They are calling for some nasty weather in my area, thunderstorm snows, blizzard conditions, and most importantly, up to 4" of ICE accumulation, BEFORE the two feet of snow. Here's the problem, I'm told that 1/4" of ice weighs 500 pounds on a power line, well, what's 4" gonna do? We had about HALF that ice back in 2006, and I was out of power for 12 days. We had a generator then, we don't now.

My question is, what are some solutions for long (or even short)-term power loss? I have a 75 gallon Lake Malawi tank, and a 29 gallon fry tank. Budget constraints won't allow me to pick up a generator or a UPS (besides, wouldn't a UPS only give me an hour or so?) And as you can imagine, anyone I know who owns a generator, will be using it.
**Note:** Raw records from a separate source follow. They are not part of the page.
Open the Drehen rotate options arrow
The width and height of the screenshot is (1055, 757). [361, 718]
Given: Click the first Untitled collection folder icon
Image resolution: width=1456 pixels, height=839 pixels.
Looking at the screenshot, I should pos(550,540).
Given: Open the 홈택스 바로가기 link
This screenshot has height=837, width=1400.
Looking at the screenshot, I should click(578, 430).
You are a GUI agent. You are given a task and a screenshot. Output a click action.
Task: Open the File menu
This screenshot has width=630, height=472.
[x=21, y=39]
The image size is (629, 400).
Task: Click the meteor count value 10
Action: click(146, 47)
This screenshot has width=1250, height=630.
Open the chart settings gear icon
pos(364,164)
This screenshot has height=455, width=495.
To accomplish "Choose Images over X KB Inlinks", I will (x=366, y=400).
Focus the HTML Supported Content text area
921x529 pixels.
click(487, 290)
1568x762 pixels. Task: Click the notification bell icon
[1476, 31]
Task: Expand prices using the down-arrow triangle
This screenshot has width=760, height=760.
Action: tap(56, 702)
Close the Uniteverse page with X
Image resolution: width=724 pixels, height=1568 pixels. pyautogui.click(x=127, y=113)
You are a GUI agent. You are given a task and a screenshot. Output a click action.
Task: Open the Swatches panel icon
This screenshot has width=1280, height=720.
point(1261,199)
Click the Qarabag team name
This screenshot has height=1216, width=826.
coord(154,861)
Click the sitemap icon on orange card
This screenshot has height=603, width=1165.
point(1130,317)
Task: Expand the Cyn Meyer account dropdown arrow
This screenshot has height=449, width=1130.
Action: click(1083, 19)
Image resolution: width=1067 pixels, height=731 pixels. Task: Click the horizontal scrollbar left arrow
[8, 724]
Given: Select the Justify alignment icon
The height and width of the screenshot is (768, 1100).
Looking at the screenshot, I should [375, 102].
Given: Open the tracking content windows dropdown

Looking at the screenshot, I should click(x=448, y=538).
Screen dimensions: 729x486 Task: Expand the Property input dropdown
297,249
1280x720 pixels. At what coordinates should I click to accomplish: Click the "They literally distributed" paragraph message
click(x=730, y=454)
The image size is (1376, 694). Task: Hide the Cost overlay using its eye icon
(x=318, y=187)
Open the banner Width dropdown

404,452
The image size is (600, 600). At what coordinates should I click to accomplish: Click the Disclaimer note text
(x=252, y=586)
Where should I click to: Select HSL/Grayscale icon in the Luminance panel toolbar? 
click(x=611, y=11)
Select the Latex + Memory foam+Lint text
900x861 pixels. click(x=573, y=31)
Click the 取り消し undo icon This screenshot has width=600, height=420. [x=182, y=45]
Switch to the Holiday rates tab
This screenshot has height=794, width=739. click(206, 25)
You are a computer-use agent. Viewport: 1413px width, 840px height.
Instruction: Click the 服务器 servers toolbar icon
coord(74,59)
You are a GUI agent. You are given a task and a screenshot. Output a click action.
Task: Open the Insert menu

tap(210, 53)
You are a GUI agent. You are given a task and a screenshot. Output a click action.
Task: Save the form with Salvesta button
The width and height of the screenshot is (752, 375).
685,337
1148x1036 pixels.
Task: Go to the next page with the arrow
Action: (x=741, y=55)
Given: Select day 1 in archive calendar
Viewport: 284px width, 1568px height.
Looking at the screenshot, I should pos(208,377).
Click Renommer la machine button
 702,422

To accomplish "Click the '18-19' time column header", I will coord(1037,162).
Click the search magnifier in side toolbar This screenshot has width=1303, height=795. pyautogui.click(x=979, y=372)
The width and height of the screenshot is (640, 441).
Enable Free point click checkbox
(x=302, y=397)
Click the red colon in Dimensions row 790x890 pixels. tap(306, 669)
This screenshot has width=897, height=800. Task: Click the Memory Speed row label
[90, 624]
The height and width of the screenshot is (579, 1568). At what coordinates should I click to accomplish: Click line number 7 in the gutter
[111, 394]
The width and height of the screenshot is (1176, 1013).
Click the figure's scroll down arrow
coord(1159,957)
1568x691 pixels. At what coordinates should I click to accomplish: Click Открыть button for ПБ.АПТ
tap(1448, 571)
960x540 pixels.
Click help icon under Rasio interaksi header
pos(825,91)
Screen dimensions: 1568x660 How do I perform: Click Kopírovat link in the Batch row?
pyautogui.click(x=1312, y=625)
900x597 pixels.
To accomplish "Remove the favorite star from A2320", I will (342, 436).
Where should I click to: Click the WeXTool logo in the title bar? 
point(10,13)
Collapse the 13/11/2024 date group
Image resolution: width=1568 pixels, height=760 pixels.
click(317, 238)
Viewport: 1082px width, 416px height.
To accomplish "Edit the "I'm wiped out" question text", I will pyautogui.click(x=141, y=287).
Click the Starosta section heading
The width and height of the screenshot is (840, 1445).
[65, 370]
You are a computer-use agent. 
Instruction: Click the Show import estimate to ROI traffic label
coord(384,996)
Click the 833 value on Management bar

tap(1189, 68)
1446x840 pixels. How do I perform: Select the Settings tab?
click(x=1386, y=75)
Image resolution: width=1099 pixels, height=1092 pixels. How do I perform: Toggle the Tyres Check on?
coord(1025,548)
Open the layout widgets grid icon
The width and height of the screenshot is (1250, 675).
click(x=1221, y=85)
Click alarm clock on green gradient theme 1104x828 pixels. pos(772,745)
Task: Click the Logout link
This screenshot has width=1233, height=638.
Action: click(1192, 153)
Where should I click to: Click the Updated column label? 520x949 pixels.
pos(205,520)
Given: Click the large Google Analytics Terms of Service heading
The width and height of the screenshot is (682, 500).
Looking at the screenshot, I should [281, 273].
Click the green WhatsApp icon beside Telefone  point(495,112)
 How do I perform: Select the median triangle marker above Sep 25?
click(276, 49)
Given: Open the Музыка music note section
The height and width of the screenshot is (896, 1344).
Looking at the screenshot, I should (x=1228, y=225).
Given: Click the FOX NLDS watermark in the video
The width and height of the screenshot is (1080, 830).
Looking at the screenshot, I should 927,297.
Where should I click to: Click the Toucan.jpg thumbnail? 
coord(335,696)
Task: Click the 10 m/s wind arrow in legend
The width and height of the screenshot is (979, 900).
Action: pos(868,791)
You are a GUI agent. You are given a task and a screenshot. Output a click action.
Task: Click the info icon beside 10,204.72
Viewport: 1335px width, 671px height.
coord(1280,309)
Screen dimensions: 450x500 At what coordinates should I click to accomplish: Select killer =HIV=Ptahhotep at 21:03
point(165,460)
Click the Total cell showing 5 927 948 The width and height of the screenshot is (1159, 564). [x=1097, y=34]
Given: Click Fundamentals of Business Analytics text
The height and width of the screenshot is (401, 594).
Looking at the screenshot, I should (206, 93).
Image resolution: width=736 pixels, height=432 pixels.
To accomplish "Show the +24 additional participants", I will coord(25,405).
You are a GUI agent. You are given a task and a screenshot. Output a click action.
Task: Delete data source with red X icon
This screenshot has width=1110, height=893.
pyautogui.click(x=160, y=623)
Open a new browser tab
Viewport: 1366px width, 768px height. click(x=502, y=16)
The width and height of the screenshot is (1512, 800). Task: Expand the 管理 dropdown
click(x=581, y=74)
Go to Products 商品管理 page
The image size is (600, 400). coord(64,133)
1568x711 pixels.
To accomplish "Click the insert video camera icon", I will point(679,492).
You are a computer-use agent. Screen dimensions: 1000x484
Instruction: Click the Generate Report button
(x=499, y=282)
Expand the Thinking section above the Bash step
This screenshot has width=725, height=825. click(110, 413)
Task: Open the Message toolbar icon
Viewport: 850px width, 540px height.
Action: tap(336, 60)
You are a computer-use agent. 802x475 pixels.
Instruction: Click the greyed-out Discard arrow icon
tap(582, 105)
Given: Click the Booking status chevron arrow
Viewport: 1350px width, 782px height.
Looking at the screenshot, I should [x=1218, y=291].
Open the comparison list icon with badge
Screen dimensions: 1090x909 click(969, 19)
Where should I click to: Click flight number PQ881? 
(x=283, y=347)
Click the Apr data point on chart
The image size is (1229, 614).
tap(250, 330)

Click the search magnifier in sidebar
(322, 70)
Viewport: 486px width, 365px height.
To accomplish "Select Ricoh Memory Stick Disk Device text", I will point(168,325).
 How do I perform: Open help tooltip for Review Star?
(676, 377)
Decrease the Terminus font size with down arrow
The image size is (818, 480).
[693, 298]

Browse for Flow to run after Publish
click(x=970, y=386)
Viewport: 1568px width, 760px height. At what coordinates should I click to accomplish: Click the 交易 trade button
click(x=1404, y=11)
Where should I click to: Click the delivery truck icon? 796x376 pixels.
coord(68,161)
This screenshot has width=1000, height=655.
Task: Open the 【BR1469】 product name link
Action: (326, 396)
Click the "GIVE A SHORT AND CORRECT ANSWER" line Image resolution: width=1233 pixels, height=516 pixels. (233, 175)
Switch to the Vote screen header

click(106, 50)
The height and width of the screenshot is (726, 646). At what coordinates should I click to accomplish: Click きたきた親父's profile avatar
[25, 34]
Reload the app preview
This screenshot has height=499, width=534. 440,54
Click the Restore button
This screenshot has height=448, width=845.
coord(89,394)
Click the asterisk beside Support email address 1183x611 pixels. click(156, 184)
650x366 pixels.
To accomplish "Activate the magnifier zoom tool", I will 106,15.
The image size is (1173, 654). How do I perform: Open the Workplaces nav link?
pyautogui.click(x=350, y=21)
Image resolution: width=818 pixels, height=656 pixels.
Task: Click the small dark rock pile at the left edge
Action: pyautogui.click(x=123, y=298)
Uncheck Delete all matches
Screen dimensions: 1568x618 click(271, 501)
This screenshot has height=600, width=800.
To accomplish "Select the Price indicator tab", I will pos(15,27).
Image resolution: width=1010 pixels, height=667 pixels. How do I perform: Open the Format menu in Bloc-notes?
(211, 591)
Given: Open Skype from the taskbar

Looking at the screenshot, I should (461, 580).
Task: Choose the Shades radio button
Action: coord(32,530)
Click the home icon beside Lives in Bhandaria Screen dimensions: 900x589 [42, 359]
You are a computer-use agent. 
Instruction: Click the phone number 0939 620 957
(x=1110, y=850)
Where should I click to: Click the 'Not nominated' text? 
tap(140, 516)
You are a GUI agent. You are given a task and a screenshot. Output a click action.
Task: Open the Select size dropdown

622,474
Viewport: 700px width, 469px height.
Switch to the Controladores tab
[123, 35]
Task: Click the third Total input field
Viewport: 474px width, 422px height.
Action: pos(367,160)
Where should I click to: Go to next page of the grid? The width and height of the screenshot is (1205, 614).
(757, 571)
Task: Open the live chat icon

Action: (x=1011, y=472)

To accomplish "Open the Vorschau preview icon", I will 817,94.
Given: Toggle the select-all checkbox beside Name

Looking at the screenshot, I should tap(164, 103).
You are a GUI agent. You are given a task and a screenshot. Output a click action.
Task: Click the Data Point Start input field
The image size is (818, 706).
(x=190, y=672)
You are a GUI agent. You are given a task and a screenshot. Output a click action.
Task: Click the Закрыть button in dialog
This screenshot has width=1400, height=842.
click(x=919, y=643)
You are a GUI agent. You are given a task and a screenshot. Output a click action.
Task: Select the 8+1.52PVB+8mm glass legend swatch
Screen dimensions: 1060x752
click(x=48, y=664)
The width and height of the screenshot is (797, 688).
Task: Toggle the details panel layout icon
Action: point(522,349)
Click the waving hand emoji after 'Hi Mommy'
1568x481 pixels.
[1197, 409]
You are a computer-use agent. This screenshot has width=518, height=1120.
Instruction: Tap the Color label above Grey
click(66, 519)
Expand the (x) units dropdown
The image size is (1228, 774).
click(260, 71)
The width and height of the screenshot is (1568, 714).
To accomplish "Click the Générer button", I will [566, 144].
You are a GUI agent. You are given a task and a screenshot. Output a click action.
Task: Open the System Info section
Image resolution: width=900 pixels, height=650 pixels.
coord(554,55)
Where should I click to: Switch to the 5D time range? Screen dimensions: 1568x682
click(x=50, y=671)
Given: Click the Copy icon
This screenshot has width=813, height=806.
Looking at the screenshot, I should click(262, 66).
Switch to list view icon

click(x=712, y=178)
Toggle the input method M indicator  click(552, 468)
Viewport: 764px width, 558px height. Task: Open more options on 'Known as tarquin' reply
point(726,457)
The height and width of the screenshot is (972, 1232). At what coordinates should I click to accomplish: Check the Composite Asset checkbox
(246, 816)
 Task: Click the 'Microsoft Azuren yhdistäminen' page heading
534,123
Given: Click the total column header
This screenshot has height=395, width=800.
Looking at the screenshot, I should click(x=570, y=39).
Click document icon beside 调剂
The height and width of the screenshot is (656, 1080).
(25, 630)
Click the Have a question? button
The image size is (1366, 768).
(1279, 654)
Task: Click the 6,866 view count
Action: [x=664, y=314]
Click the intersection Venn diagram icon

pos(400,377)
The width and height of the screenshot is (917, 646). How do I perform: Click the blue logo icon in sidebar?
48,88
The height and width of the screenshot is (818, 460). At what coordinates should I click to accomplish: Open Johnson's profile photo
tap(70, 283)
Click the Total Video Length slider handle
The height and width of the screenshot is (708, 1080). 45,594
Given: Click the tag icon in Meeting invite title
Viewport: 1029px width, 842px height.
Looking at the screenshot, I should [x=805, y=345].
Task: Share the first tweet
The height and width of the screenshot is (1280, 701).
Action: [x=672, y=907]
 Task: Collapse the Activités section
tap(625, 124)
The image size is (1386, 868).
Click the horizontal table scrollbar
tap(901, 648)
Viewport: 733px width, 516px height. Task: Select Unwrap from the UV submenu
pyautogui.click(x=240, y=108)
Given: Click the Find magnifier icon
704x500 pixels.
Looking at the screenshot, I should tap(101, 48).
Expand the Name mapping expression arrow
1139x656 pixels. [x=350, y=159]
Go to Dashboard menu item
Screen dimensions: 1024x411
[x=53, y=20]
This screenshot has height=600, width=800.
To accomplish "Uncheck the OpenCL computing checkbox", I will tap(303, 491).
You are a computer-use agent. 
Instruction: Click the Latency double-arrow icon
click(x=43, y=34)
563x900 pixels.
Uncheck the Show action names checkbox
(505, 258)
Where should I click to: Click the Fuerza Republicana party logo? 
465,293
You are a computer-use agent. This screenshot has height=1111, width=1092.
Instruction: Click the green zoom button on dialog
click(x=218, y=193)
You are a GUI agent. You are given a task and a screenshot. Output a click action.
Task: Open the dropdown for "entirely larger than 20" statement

They are also in what will be the coldest part of the house. If we lose power, it will be wood heat only, which is clear on the other side of the house. I will also be unable to do water changes, despite the fact that there will be no hot water, I use a private well, those things take electricity as well.

Additionally, what would be a reasonable timeline before it would become an emergency situation? How long could a tank like this survive without electricity? My girlfriend has a 10 gallon housed at her house, she was out of power for two days in the summer, but it's a heavily planted tank, I told her to open the blinds and let as much sunlight in as possible. I don't have that luxury of plants to take care of waste and oxygen, I have none at all!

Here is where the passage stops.